By Ferne Edwards, RMIT University and Anna R. Davies, Trinity College Dublin
Food sharing is experiencing a renaissance in cities around the world. By food sharing, we mean the collaborative growing, cooking, eating and distributing of food as well as sharing food-related skills, spaces and tools.
This is nothing new, of course, but new socio-technologies are being used to reshape food-sharing opportunities. These range from apps for sharing home-cooked meals to online maps showing surplus harvests in the city.
SHARECITY100, a database covering 100 cities, ranks Melbourne as the third most active food-sharing city, after London and New York. Melbourne is home to more than 100 diverse food-sharing initiatives mediated by information and communication technology.
Our research into food sharing in Melbourne found these initiatives are highly productive. The benefits include revaluing food from waste, supporting social inclusion, and reclaiming underused spaces in the city.

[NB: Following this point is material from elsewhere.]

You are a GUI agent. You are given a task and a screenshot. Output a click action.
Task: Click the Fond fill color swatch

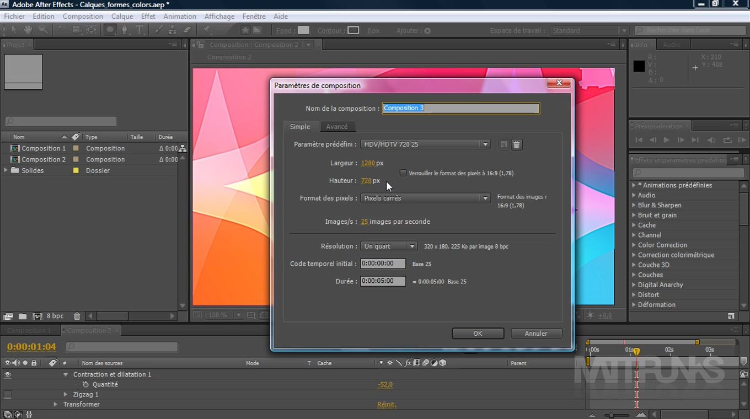(303, 30)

Participation in food sharing produces new knowledge, relationships, identities and understandings as people work together. They dig holes, cart dirt, chop vegetables, smell produce for ripeness, swap recipes, eat together, and do the washing up! Such embodied, emotional and visceral practices linger within us, be it the ache in the muscles, the memory of a shared experience, or the afterglow of a healthy meal.
Understanding food sharing as an ecosystem
As a global study of food sharing, SHARECITY has shown that these initiatives are not isolated experiments. They intersect with other sharing, food and social movements to form “food-sharing ecosystems”.
The SHARECITY100 database provides a rich picture of the many individual food-sharing initiatives. Yet it doesn’t tell us how these fit into the wider urban system. This knowledge gap prompted our research tracing the interactions of four different food-sharing initiatives:
- 3000 Acres links community groups to accessible land for community gardens
- Open Table rescues food from waste to serve feasts uniting local communities
- Food Justice Truck redistributed affordable produce to people seeking asylum
- RipeNear.Me provides an online map to connect people interested in gifting, buying or swapping local food.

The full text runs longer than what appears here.